Module: Scrapes::RuleParser

Included in:: Page

Defined in:: lib/scrapes/rule_parser.rb

Overview

The methods defined here are available at the class scope level of a Scrapes::Page subclass. For example:

class Foobar < Scrapes::Page
  rule :foo, 'foo'
  rule_1 :bar, 'bar', 'text()'
end

–

Using `rule`

Using `rule_1`

Using `selector`

Using `extractor`

Defined Under Namespace

Classes: Extractor, InvalidRuleException, Rule

Instance Method Summary collapse

#extractor(name, extract = nil, &block) ⇒ Object

Creates a standalone extractor that can later be used in a rule.
#parse(node, context = nil, rules = nil) ⇒ Object

:nodoc:.
#rule(name, select = '', extract = nil, limit = -1,, &block) ⇒ Object
name
the name later used to invoke this rule select
the selector to use, String or Symbol extract

the extractor to use, String, Symbol, or Class.
#rule_1(name, selector = '', extractor = nil, &block) ⇒ Object

Almost the same as rule except forces limit to be 1.
#rules ⇒ Object

:nodoc:.
#selector(name, select = nil, &block) ⇒ Object

Creates a standalone selector that can later be used in a rule.

Instance Method Details

#extractor(name, extract = nil, &block) ⇒ `Object`

Creates a standalone extractor that can later be used in a rule.
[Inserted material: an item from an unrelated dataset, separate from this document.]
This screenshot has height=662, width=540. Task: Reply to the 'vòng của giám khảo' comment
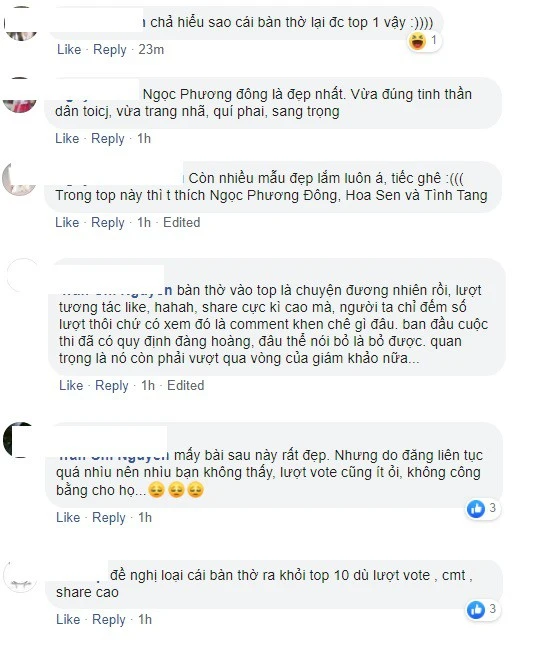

Example:

class Foobar < Scrapes::Page
  extractor :mailto_extract do |elem|
    elem.attributes['href'].sub(/mailto:/,'') # remove the mailto: string
  end
  rule :emails, 'a[@href^="mailto:"]', :mailto_extract
end

name: the name later used to invoke this selector
extract: the extractor to use, String or NilClass
block: a block extractor, must not be defined if extract is non-nil

A block extractor is yielded each object that matched the rules’s selector.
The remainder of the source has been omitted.